Introduction to AI Competition
In the case of Manus, the competition is moving fast. Two of the most buzzy follow-ups, Genspark and Flowith, for example, are already boasting benchmark scores that match or edge past Manus’s.
What are Genspark and Flowith?
Genspark, led by former Baidu executives Eric Jing and Kay Zhu, links many small “super agents” through what it calls multi-component prompting. The agent can switch among several large language models, accepts both images and text, and carries out tasks from making slide decks to placing phone calls. Whereas Manus relies heavily on Browser Use, a popular open-source product that lets agents operate a web browser in a virtual window like a human, Genspark directly integrates with a wide array of tools and APIs. Launched in April, the company says that it already has over 5 million users and over $36 million in yearly revenue.
Flowith, the work of a young team that first grabbed public attention in April 2025 at a developer event hosted by the popular social media app Xiaohongshu, takes a different tack. Marketed as an “infinite agent,” it opens on a blank canvas where each question becomes a node on a branching map. Users can backtrack, take new branches, and store results in personal or sharable “knowledge gardens”—a design that feels more like project management software (think Notion) than a typical chat interface. Every inquiry or task builds its own mind-map-like graph, encouraging a more nonlinear and creative interaction with AI. Flowith’s core agent, NEO, runs in the cloud and can perform scheduled tasks like sending emails and compiling files. The founders want the app to be a “knowledge marketbase”, and aims to tap into the social aspect of AI with the aspiration of becoming “the OnlyFans of AI knowledge creators”.
Global Ambition
What they also share with Manus is the global ambition. Both Genspark and Flowith have stated that their primary focus is the international market.
A Global Address
Startups like Manus, Genspark, and Flowith—though founded by Chinese entrepreneurs—could blend seamlessly into the global tech scene and compete effectively abroad. Founders, investors, and analysts that MIT Technology Review has spoken to believe Chinese companies are moving fast, executing well, and quickly coming up with new products.
Money reinforces the pull to launch overseas. Customers there pay more, and there are plenty to go around. “You can price in USD, and with the exchange rate that’s a sevenfold multiplier,” Manus cofounder Xiao Hong quipped on a podcast. “Even if we’re only operating at 10% power because of cultural differences overseas, we’ll still make more than in China.”

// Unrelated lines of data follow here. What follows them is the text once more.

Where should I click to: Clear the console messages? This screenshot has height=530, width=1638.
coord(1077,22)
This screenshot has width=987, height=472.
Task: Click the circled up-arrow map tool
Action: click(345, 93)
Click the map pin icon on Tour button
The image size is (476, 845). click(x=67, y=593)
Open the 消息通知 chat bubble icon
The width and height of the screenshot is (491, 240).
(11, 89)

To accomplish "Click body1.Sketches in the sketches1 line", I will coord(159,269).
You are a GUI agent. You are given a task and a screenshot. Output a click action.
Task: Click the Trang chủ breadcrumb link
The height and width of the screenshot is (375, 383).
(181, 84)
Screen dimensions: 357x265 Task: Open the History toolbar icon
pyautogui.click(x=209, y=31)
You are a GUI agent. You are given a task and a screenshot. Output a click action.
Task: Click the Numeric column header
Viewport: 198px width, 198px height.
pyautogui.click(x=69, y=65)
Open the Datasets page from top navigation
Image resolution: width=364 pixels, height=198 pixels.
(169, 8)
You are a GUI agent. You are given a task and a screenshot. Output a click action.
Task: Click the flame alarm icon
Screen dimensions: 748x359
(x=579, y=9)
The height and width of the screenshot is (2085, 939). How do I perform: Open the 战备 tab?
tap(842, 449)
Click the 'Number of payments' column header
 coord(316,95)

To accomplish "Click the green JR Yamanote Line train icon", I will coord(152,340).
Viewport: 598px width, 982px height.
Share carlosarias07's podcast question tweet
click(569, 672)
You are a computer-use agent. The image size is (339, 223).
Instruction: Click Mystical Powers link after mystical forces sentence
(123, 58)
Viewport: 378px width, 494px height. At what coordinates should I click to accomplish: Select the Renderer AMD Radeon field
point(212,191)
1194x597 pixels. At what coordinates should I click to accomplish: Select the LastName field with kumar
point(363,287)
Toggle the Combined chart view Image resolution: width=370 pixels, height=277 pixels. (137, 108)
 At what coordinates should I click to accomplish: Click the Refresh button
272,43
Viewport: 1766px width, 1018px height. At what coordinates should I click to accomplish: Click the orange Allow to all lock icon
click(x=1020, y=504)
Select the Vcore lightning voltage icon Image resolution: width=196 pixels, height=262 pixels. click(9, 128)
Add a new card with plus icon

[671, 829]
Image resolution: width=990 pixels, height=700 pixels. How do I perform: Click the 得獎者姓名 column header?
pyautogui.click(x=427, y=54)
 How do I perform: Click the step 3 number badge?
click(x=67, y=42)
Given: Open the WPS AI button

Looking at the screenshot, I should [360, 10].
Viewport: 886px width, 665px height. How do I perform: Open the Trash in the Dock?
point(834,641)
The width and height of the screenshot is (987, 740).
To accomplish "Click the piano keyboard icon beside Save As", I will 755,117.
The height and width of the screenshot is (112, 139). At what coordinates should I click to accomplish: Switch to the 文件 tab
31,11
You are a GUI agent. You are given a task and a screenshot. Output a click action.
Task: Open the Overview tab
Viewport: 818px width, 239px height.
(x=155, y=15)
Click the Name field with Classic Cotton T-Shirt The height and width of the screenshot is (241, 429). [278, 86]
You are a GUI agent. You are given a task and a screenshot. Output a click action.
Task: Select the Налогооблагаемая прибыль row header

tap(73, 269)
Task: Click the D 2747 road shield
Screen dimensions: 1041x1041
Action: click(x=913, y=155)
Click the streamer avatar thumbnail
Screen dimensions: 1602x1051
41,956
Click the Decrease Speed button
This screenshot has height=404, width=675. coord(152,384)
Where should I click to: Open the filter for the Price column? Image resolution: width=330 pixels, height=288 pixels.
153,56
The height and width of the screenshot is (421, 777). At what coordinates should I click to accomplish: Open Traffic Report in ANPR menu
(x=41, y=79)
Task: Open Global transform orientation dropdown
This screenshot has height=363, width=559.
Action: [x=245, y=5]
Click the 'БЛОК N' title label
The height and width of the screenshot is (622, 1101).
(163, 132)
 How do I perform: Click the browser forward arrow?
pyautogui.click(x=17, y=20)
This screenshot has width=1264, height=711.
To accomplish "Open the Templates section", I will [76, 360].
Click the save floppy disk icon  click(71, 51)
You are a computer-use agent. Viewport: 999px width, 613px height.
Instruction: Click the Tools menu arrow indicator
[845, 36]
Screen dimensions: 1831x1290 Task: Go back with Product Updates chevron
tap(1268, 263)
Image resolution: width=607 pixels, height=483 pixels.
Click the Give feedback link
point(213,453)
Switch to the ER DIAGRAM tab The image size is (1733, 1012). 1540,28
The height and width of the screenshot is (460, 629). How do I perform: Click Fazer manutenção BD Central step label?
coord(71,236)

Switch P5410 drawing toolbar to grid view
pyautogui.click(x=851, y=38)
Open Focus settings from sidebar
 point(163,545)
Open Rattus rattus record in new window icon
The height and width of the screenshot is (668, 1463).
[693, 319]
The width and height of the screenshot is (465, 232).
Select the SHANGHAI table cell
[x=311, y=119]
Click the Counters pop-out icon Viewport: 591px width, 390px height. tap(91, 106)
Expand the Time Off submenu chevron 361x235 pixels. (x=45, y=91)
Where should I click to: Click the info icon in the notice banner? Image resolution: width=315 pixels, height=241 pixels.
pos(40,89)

But creating the same functionality in China is a challenge. Major US AI companies including OpenAI and Anthropic have opted out of mainland China because of geopolitical risks and challenges with regulatory compliance. Their absence initially created a black market as users resorted to VPNs and third-party mirrors to access tools like ChatGPT and Claude. That vacuum has since been filled by a new wave of Chinese chatbots—DeepSeek, Doubao, Kimi—but the appetite for foreign models hasn’t gone away.
Manus, for example, uses Anthropic’s Claude Sonnet—widely considered the top model for agentic tasks. Manus cofounder Zhang Tao has repeatedly praised Claude’s ability to juggle tools, remember contexts, and hold multi-round conversations—all crucial for turning chatty software into an effective executive assistant.
Conclusion
The AI competition is heating up, with companies like Genspark and Flowith emerging as strong contenders. Their global ambition and ability to blend into the international tech scene make them a force to be reckoned with. As the market continues to evolve, it will be interesting to see how these companies navigate the challenges of regulatory compliance and cultural differences.
FAQs
Q: What is Genspark?
A: Genspark is an AI company that links many small “super agents” through multi-component prompting, allowing it to switch among several large language models and carry out tasks from making slide decks to placing phone calls.
Q: What is Flowith?
A: Flowith is an AI company that markets itself as an “infinite agent”, allowing users to interact with AI in a nonlinear and creative way through a blank canvas and branching map.
Q: Why are Chinese AI companies focusing on the international market?
A: Chinese AI companies are focusing on the international market because customers there pay more, and there are plenty to go around, allowing them to make more money even with cultural differences.
Q: What is the challenge of creating AI functionality in China?
A: The challenge of creating AI functionality in China is due to geopolitical risks and challenges with regulatory compliance, which has led to a black market and the emergence of new Chinese chatbots.